PROBLEM REQUIREMENTS: Each line below should be repeated exactly as it stands.
START STUDY MATERIAL
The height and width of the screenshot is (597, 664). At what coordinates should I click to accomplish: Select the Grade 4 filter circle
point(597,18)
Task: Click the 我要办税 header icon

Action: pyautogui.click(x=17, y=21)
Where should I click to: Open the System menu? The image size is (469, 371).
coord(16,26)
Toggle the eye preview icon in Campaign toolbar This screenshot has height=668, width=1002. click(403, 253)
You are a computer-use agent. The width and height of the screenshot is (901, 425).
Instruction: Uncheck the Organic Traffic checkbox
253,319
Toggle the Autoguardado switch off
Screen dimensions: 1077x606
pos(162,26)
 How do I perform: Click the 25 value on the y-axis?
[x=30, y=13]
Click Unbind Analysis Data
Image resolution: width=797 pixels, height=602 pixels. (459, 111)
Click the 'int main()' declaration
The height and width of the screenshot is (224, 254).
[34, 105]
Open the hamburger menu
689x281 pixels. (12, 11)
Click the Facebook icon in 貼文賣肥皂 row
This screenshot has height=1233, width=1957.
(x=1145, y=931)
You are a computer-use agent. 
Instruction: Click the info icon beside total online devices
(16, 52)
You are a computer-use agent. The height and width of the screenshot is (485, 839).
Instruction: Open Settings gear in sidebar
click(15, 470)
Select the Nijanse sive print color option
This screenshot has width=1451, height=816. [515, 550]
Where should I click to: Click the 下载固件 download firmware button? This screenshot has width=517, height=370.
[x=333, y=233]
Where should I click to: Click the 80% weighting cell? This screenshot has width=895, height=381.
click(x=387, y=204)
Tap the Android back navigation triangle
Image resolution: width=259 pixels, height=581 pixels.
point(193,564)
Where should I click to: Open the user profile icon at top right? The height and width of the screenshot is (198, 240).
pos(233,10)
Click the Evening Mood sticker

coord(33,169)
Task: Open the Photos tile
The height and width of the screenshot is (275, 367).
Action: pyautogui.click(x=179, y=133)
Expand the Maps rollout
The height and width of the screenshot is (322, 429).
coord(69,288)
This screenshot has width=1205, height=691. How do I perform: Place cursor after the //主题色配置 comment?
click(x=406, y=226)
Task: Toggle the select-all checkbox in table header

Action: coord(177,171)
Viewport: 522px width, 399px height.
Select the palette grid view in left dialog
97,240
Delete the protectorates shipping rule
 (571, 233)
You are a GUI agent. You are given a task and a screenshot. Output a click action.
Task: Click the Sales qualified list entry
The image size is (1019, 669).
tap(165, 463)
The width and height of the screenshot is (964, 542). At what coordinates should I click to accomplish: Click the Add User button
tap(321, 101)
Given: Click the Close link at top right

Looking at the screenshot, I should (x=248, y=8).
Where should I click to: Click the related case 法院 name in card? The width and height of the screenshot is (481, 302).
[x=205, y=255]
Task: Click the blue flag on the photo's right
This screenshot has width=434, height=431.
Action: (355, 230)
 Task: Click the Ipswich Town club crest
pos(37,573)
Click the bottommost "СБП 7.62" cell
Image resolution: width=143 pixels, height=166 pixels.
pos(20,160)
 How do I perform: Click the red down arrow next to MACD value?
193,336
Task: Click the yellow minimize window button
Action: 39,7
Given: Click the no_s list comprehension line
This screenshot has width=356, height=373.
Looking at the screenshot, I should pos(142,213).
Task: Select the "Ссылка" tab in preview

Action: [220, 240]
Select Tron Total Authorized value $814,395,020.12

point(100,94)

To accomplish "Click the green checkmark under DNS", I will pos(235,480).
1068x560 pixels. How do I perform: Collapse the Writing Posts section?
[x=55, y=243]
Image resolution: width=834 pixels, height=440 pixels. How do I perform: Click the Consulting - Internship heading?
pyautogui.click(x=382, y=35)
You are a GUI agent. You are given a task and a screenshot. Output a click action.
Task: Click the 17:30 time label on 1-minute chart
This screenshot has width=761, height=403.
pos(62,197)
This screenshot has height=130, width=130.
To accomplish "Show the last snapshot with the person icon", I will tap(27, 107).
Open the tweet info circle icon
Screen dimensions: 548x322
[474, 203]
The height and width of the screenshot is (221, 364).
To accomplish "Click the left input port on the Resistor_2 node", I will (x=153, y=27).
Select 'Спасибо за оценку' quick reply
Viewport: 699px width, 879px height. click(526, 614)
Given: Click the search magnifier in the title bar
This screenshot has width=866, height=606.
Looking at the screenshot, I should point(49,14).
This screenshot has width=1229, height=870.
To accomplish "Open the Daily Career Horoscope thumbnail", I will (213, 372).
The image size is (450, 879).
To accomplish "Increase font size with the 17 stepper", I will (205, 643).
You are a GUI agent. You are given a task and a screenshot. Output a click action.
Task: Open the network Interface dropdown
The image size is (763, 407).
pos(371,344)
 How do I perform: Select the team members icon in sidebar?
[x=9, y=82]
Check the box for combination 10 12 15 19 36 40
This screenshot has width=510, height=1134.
END STUDY MATERIAL
RESULT OF THIS EXERCISE:
The height and width of the screenshot is (597, 664). At what coordinates should I click to accomplish: Select the Grade 4 filter circle
point(597,18)
Task: Click the 我要办税 header icon

Action: pyautogui.click(x=17, y=21)
Where should I click to: Open the System menu? The image size is (469, 371).
coord(16,26)
Toggle the eye preview icon in Campaign toolbar This screenshot has height=668, width=1002. click(403, 253)
You are a computer-use agent. The width and height of the screenshot is (901, 425).
Instruction: Uncheck the Organic Traffic checkbox
253,319
Toggle the Autoguardado switch off
Screen dimensions: 1077x606
pos(162,26)
 How do I perform: Click the 25 value on the y-axis?
[x=30, y=13]
Click Unbind Analysis Data
Image resolution: width=797 pixels, height=602 pixels. (459, 111)
Click the 'int main()' declaration
The height and width of the screenshot is (224, 254).
[34, 105]
Open the hamburger menu
689x281 pixels. (12, 11)
Click the Facebook icon in 貼文賣肥皂 row
This screenshot has height=1233, width=1957.
(x=1145, y=931)
You are a computer-use agent. 
Instruction: Click the info icon beside total online devices
(16, 52)
You are a computer-use agent. The height and width of the screenshot is (485, 839).
Instruction: Open Settings gear in sidebar
click(15, 470)
Select the Nijanse sive print color option
This screenshot has width=1451, height=816. [515, 550]
Where should I click to: Click the 下载固件 download firmware button? This screenshot has width=517, height=370.
[x=333, y=233]
Where should I click to: Click the 80% weighting cell? This screenshot has width=895, height=381.
click(x=387, y=204)
Tap the Android back navigation triangle
Image resolution: width=259 pixels, height=581 pixels.
point(193,564)
Where should I click to: Open the user profile icon at top right? The height and width of the screenshot is (198, 240).
pos(233,10)
Click the Evening Mood sticker

coord(33,169)
Task: Open the Photos tile
The height and width of the screenshot is (275, 367).
Action: pyautogui.click(x=179, y=133)
Expand the Maps rollout
The height and width of the screenshot is (322, 429).
coord(69,288)
This screenshot has width=1205, height=691. How do I perform: Place cursor after the //主题色配置 comment?
click(x=406, y=226)
Task: Toggle the select-all checkbox in table header

Action: coord(177,171)
Viewport: 522px width, 399px height.
Select the palette grid view in left dialog
97,240
Delete the protectorates shipping rule
 (571, 233)
You are a GUI agent. You are given a task and a screenshot. Output a click action.
Task: Click the Sales qualified list entry
The image size is (1019, 669).
tap(165, 463)
The width and height of the screenshot is (964, 542). At what coordinates should I click to accomplish: Click the Add User button
tap(321, 101)
Given: Click the Close link at top right

Looking at the screenshot, I should (x=248, y=8).
Where should I click to: Click the related case 法院 name in card? The width and height of the screenshot is (481, 302).
[x=205, y=255]
Task: Click the blue flag on the photo's right
This screenshot has width=434, height=431.
Action: (355, 230)
 Task: Click the Ipswich Town club crest
pos(37,573)
Click the bottommost "СБП 7.62" cell
Image resolution: width=143 pixels, height=166 pixels.
pos(20,160)
 How do I perform: Click the red down arrow next to MACD value?
193,336
Task: Click the yellow minimize window button
Action: 39,7
Given: Click the no_s list comprehension line
This screenshot has width=356, height=373.
Looking at the screenshot, I should pos(142,213).
Task: Select the "Ссылка" tab in preview

Action: [220, 240]
Select Tron Total Authorized value $814,395,020.12

point(100,94)

To accomplish "Click the green checkmark under DNS", I will pos(235,480).
1068x560 pixels. How do I perform: Collapse the Writing Posts section?
[x=55, y=243]
Image resolution: width=834 pixels, height=440 pixels. How do I perform: Click the Consulting - Internship heading?
pyautogui.click(x=382, y=35)
You are a GUI agent. You are given a task and a screenshot. Output a click action.
Task: Click the 17:30 time label on 1-minute chart
This screenshot has width=761, height=403.
pos(62,197)
This screenshot has height=130, width=130.
To accomplish "Show the last snapshot with the person icon", I will tap(27, 107).
Open the tweet info circle icon
Screen dimensions: 548x322
[474, 203]
The height and width of the screenshot is (221, 364).
To accomplish "Click the left input port on the Resistor_2 node", I will (x=153, y=27).
Select 'Спасибо за оценку' quick reply
Viewport: 699px width, 879px height. click(526, 614)
Given: Click the search magnifier in the title bar
This screenshot has width=866, height=606.
Looking at the screenshot, I should point(49,14).
This screenshot has width=1229, height=870.
To accomplish "Open the Daily Career Horoscope thumbnail", I will (213, 372).
The image size is (450, 879).
To accomplish "Increase font size with the 17 stepper", I will (205, 643).
You are a GUI agent. You are given a task and a screenshot. Output a click action.
Task: Open the network Interface dropdown
The image size is (763, 407).
pos(371,344)
 How do I perform: Select the team members icon in sidebar?
[x=9, y=82]
Check the box for combination 10 12 15 19 36 40
This screenshot has width=510, height=1134.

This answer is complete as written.